Integer. Base sample size used for Sobol' matrices.

order

Passed to sensobol::sobol_matrices() and sensobol::sobol_indices() to control which Sobol indices are computed (e.g., first/total/second order), depending on your implementation.

eps

Numeric. Small positive constant \epsilon used for numerical stability in the p \to 0 evaluation. Default 1e-12.

Details

Uncertainty is induced by jointly sampling the weights (\alpha, \beta, \gamma) (renormalized to sum to 1) and the power parameter p \in [-1, 2] used in the node-risk definition:

r = \left(\alpha\,\tilde{C}^{p} + \beta\,(\tilde{d}^{\mathrm{in}})^{p} + \gamma\,\tilde{b}^{p}\right)^{1/p}\,.

For each node, risk scores are repeatedly recalculated using the sampled parameter combinations, producing a distribution of possible outcomes. Sobol' first-order and/or total-order sensitivity indices are then computed for all four parameters (\alpha, \beta, \gamma, and p), quantifying how much of the variance in the node risk score is attributable to each parameter.

Parameter labels and the Sobol' design. Internally the design samples four independent U(0,1) values (a_raw, b_raw, c_raw, p_raw) because the Sobol' quasi-random sequence requires independent uniform inputs. Before evaluating the risk model, the raw draws are transformed: the three weight draws are normalised to sum to one, yielding \alpha, \beta, \gamma; and p_raw is mapped linearly to p \in [-1, 2]. The sensitivity indices are then attributed to the transformed parameters and the output labels them as alpha, beta, gamma, and p rather than the internal raw names, so the results are directly interpretable in terms of the model parameters.

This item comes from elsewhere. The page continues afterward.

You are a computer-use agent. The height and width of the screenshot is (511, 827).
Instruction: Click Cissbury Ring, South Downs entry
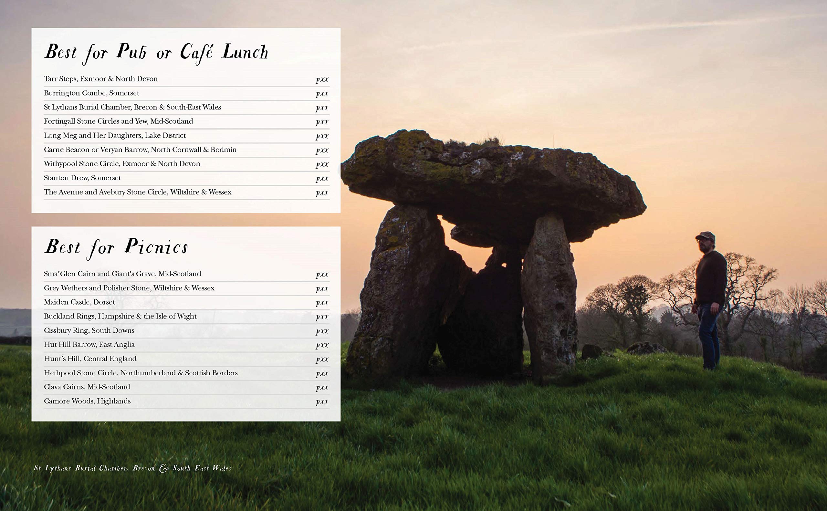(x=89, y=331)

Path-level uncertainty is obtained by propagating node-level uncertainty draws through the path aggregation function:

P_k = 1 - \prod_{i=1}^{n_k} (1 - r_{k(v_i)})\,,

where r_{k(v_i)} are node risks along path k.

All uncertainty metrics are computed from the first N Sobol draws (matrix A), while sensitivity indices use the full Sobol' design.

For more information about the uncertainty and sensitivity analysis and the output of this function, see the sensobol package (Puy et al. 2022).

The returned node table includes the following columns:

The returned paths table includes:

Value

A named list with:

nodes

A tibble of node results.

paths

A tibble of path results.

References

Puy, A., Lo Piano, S., Saltelli, A., and Levin, S. A. (2022). sensobol: An R Package to Compute Variance-Based Sensitivity Indices. Journal of Statistical Software, 102(5), 1–37. doi:10.18637/jss.v102.i05

Examples


data(synthetic_graph)
out <- all_paths_fun(graph = synthetic_graph, alpha = 0.6, beta = 0.3,
                     gamma = 0.1, complexity_col = "cyclo")

# Power-mean risk (increase N to at least 2^10 for a proper UA/SA)
results <- uncertainty_fun(all_paths_out = out, N = 2^2, order = "first")

results$nodes
results$paths



Validate the output of all_paths_fun

Description

Validate the output of all_paths_fun

Usage

validate_all_paths_out(x, required_cols = NULL)

Arguments

x

Object to validate.

required_cols

Optional character vector of columns that must be present in x$nodes.

Value

Invisible TRUE on success; throws an error otherwise.